-------- Source material --------

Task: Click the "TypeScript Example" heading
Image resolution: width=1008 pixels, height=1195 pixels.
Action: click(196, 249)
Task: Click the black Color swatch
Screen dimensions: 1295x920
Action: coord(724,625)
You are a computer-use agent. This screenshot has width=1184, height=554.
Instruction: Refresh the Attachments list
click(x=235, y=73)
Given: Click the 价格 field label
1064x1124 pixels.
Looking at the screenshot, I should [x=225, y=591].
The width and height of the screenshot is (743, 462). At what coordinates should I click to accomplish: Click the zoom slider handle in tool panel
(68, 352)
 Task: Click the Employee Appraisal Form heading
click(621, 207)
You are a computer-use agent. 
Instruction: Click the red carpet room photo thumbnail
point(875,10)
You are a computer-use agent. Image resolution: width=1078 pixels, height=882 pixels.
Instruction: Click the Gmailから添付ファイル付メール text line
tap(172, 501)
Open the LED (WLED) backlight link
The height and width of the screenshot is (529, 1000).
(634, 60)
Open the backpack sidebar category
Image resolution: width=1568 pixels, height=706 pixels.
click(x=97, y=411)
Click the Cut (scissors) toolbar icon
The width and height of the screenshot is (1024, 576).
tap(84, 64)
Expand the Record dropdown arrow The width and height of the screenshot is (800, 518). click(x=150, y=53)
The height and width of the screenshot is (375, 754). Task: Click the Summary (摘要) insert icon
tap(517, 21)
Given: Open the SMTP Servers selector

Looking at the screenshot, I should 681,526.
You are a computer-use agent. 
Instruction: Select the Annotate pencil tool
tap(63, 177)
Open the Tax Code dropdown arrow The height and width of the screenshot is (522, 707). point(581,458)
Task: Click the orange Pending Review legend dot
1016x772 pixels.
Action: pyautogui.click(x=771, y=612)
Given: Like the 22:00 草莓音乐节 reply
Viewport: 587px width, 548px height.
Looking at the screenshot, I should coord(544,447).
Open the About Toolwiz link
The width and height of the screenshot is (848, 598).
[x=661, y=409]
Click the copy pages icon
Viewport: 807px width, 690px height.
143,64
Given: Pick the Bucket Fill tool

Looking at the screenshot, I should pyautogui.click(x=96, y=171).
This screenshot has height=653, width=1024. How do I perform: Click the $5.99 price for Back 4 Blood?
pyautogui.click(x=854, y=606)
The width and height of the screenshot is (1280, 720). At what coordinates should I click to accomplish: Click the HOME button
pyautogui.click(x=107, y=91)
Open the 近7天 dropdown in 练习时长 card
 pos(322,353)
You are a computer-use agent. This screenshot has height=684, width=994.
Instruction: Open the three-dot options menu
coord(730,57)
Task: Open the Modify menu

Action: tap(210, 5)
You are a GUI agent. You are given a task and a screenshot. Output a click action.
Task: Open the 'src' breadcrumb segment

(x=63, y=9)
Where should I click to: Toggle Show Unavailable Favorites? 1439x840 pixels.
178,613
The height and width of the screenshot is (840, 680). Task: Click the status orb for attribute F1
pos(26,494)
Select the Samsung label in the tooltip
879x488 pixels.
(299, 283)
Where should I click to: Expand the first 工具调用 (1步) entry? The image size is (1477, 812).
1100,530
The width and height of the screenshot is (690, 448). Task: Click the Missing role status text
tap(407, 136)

--------

**What to produce:**
Copy out every line of the entries where the string "label" shows up.

**Reply:**
Given: Click the 价格 field label
Select the Samsung label in the tooltip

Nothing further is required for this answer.